Covered Document: People's Bank Launches Carbon Reduction Support Facility
Date of Announcement: 8 November 2021
The People's Bank of China (PBoC) launched its "Carbon Reduction Support Facility" on 8 Nov 2021 to provide liquidity support for clean energy, energy saving and carbon reduction projects through nationwide financial institutions. This tool will help accelerate China's progress of reaching peak carbon emissions and carbon neutrality with the help of the financial sector.
How it works?
According to the announcement, the new tool is available to financial institutions across China. Financial institutions will make their own decision in issuing loans to green projects with an interest rate comparable to the loan prime rate (LPR), a benchmark lending rate in China. Currently the one-year LPR stands at 3.85%.

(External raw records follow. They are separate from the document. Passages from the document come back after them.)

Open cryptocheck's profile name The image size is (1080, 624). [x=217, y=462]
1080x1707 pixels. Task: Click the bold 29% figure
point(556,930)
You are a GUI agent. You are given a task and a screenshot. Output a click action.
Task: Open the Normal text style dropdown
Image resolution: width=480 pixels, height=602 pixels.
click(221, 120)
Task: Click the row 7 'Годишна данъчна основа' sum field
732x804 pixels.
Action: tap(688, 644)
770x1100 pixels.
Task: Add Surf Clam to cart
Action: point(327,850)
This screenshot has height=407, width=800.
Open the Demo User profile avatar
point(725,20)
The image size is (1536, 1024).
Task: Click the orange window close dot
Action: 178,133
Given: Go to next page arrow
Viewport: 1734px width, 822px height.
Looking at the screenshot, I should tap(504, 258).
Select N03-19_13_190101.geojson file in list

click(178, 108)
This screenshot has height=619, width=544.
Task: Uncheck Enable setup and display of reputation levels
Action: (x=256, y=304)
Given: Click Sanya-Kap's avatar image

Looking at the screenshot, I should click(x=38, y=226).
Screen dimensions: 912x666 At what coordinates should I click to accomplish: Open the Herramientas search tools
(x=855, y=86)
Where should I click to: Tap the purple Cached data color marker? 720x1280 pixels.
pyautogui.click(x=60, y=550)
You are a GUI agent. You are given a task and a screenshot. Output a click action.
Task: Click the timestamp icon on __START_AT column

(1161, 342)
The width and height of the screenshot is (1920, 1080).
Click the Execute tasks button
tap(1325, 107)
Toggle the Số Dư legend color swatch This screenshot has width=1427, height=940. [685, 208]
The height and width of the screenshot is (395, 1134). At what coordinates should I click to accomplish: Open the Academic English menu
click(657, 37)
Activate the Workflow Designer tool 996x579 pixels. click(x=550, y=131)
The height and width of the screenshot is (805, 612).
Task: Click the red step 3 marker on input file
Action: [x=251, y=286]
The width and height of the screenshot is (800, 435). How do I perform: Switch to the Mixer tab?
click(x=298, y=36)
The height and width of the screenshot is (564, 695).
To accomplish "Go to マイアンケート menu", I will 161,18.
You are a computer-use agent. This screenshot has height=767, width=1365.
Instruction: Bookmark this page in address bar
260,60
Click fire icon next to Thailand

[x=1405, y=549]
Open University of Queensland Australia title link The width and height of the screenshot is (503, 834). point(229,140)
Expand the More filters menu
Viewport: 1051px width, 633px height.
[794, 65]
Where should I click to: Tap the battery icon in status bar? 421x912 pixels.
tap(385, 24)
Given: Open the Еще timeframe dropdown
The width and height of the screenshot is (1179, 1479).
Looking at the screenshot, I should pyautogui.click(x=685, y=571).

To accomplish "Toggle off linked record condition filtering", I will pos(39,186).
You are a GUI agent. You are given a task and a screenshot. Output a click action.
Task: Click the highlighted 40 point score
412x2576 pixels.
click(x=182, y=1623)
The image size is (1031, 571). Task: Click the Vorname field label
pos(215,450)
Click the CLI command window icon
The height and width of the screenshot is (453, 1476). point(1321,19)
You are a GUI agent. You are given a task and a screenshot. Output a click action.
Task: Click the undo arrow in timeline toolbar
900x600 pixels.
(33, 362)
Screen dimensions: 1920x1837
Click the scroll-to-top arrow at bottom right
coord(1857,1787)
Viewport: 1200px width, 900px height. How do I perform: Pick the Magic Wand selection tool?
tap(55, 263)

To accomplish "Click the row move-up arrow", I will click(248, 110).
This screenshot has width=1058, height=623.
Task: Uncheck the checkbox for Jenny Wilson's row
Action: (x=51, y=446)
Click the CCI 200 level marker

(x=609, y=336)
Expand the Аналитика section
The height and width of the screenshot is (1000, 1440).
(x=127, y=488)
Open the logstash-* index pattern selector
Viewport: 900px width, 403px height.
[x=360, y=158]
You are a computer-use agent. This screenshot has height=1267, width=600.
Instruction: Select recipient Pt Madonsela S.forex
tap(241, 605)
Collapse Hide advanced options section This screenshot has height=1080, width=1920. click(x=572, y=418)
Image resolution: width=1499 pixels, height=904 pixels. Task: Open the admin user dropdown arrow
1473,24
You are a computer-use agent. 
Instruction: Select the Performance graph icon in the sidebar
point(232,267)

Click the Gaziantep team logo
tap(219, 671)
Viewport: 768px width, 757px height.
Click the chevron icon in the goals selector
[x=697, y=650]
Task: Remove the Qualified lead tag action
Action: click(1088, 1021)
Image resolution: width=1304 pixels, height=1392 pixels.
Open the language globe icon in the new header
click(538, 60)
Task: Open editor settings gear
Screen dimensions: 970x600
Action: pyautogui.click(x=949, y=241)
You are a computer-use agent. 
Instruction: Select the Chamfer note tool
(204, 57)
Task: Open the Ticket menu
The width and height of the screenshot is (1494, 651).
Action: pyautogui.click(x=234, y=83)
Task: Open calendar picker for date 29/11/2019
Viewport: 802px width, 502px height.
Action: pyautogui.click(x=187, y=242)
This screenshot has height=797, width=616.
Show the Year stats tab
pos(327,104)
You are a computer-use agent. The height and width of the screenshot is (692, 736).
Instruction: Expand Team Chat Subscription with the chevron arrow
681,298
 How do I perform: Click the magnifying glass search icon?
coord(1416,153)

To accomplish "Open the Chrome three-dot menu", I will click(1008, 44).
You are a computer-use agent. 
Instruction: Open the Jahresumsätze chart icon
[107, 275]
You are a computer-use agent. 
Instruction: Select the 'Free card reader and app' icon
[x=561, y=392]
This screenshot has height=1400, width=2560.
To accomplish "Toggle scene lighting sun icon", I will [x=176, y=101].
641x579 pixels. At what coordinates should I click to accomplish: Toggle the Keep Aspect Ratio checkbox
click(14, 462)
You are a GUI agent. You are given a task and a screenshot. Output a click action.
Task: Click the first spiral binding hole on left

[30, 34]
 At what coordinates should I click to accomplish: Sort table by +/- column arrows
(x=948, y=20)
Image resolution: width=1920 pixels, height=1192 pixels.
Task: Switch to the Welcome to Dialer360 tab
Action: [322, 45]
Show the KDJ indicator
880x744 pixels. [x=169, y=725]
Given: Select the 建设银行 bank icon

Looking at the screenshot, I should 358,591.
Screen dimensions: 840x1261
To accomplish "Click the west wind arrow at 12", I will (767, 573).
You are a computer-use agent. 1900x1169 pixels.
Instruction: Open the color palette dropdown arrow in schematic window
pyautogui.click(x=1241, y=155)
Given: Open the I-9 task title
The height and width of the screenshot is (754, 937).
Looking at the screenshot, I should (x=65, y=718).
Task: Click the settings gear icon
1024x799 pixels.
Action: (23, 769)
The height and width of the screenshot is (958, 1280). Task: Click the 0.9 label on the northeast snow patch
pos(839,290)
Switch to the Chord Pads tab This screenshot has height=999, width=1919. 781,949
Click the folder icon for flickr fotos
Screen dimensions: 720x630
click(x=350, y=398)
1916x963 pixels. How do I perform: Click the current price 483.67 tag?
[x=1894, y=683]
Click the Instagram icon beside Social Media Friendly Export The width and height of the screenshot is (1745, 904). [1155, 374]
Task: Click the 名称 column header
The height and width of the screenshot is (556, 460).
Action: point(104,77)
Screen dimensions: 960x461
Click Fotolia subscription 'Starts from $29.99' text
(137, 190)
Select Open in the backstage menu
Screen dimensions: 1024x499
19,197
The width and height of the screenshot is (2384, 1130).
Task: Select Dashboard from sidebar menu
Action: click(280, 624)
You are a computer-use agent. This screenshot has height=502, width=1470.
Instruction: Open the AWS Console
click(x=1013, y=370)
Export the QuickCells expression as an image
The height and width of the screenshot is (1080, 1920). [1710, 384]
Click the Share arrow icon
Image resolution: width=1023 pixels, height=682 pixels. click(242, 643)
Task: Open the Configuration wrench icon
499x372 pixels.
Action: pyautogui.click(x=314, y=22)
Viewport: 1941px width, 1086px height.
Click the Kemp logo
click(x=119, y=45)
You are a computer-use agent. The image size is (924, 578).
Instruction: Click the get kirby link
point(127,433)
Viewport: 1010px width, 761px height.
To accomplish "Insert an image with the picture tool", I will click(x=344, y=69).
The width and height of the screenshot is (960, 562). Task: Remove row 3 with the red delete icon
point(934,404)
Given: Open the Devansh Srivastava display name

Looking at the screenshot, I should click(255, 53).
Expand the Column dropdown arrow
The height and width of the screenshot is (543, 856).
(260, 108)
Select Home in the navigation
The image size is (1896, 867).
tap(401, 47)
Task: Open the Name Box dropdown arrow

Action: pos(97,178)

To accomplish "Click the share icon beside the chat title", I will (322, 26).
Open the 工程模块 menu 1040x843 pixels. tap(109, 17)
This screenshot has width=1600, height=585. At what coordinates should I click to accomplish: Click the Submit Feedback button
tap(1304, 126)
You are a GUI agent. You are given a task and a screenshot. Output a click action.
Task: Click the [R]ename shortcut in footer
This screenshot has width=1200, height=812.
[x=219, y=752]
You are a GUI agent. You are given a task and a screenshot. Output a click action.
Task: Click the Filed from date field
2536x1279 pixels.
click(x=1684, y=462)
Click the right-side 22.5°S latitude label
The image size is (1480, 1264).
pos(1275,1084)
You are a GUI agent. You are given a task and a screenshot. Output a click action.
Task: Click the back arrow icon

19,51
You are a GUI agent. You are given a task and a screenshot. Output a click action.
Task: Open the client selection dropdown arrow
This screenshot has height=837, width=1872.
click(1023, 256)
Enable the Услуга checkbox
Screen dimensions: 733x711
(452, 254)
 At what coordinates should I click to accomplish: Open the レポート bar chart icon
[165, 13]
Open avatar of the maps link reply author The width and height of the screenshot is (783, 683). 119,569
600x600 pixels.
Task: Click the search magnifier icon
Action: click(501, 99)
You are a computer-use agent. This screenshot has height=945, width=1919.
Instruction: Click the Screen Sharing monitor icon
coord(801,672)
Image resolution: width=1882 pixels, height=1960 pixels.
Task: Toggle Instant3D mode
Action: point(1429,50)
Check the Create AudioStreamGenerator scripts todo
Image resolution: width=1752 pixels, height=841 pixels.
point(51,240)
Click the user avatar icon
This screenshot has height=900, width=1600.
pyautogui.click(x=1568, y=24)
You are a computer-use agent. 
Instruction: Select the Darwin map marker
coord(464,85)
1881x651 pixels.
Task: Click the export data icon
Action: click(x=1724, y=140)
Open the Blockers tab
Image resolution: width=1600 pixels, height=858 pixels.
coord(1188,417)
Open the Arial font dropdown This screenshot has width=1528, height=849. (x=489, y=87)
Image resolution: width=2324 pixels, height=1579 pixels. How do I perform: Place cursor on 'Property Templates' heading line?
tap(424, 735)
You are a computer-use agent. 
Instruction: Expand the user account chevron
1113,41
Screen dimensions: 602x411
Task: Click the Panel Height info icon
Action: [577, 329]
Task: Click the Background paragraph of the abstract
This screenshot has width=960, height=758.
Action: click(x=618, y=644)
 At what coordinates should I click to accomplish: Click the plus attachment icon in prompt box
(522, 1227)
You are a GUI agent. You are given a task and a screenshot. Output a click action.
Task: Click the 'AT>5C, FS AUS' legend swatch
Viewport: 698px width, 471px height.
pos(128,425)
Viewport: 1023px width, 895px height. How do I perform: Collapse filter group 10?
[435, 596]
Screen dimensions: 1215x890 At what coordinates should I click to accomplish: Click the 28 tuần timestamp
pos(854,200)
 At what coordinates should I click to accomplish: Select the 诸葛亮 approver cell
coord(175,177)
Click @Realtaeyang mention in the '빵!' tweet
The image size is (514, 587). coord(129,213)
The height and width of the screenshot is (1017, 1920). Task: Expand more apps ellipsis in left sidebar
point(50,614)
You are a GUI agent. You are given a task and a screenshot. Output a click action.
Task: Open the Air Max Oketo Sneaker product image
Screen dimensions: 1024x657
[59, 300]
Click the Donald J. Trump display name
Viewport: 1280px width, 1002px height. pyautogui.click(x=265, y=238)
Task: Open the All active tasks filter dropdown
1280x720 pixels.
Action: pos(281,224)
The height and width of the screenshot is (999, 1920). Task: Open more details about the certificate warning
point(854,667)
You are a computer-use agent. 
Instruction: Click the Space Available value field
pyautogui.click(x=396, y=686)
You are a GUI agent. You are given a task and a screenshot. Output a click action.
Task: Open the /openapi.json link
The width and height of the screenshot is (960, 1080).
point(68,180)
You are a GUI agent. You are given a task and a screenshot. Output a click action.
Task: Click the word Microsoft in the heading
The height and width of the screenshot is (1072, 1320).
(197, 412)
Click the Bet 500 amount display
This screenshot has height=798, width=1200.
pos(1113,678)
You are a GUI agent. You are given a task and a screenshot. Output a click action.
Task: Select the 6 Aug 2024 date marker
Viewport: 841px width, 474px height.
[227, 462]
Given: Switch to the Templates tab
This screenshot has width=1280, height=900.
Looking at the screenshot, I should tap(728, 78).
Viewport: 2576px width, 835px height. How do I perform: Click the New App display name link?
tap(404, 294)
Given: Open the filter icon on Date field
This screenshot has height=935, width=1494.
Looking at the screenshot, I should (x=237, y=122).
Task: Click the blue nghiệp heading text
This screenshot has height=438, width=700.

After the loan provision, financial institution may apply for financial support from the PBoC. The central bank will provide an one-year loan to the financial institution amounting to 60% of the initial lending to the green project at a favourable interest rate of 1.75%.
The mechanism where financial institution can apply for the central bank's "reimbursement" only after loan issuance can level up the efficiency of lending to green projects, and will also effectively prevent funds being channeled to unqualified projects during the PBoC's review of applications.
More disclosures to be expected
Notably, the PBoC has stringent disclosure requirements on the use of this tool, which is why we may expect an increase in disclosures. According to PBoC's announcement, financial institutions, when applying for the central bank's support, need to publicly disclose the status of the loan and the volume of carbon reduction boosted by the loan, verified by a third-party agency. Financial institutions may calculate the volume of potential carbon reduction with reference to the project's feasibility report, environmental impact assessment report, or by consulting professional agencies. The volume should be proportionate to the carbon reduction based on the institution’s share in the total investments of the project.
Furthermore, after receiving the central bank's funding, the financial institution should disclose on a quarterly basis, the total number of such projects it finances, what carbon reduction areas the projects belong to, sizes of loans, weighted average rates, and carbon reduction data, etc.
Tsinghua University's Institute of Climate Change and Sustainable Development noted in an report released in late 2020 that a sum of CNY 138 trillion of investment is needed by 2050 under the 1.5℃ scenario. The development of the carbon reduction support tool has been in line with the initial plan: the idea of a carbon reduction support tool was first brought about in March by Chinese premier Li Keqiang in his "Report on the Work of the Government". The task was determined to be led by the PBoC and assisted by MEE and other relevant department in the later execution plan of the key ideas in the report, released by the State Council. The execution plan set a roadmap where relevant policies shall be available by the end of June and could be implemented by year-end. The Vice Governor of PboC, Liu Guiping noted in June that PBoC had been on track to develop a tool that enables financial institutions finance green projects at preferential rates.
Upon the launch of this tool, speakers of the PBoC told the press that the new tool was aimed at providing additional funds to the market. As clean energy projects or other types of carbon reduction projects usually demand a large size of investment, the new tool will significantly increase financial institutions' capacity to finance green projects in the country.